_WORK REQUIRED_: Only the lines below starting at the one that contains "The width and height of the screenshot is (1120, 798)." and ending at the one that contains "Given: Click the application" are to be reproduced, exactly and with both ends kept.
═════ RECORDS SUPPLIED ═════
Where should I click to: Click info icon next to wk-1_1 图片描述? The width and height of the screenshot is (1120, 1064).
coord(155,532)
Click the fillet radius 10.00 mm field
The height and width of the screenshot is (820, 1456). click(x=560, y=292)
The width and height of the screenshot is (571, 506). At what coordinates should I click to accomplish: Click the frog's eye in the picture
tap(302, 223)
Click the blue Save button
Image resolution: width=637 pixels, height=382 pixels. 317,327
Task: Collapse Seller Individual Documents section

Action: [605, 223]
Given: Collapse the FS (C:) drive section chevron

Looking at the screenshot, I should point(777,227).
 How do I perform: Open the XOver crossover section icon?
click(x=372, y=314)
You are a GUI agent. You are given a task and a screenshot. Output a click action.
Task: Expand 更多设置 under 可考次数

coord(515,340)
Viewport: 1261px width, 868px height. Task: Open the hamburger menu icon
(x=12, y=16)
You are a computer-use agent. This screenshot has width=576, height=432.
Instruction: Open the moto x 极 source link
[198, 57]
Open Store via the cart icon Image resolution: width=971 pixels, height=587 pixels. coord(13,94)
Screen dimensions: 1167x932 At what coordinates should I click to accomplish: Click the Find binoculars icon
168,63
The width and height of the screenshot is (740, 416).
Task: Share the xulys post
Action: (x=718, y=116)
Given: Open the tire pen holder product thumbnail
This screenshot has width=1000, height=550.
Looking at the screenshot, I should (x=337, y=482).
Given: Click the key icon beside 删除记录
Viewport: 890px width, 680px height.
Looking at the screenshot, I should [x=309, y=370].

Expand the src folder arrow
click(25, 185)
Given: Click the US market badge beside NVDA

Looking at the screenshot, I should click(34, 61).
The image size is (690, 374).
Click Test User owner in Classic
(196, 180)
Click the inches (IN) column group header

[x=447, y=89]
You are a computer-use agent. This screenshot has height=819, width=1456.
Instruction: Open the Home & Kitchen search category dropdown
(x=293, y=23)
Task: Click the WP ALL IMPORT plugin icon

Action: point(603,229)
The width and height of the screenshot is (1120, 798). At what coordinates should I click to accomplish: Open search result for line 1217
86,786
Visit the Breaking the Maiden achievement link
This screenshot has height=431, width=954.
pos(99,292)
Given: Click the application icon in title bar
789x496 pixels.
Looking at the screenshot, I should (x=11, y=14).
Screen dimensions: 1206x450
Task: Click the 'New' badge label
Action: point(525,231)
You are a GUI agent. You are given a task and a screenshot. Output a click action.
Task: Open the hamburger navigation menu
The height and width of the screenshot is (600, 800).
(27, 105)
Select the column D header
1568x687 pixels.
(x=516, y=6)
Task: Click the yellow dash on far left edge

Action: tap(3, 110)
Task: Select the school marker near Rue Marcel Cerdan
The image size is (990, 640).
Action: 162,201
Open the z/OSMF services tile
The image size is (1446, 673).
═════
_ANSWER TO THE PROBLEM_:
The width and height of the screenshot is (1120, 798). At what coordinates should I click to accomplish: Open search result for line 1217
86,786
Visit the Breaking the Maiden achievement link
This screenshot has height=431, width=954.
pos(99,292)
Given: Click the application icon in title bar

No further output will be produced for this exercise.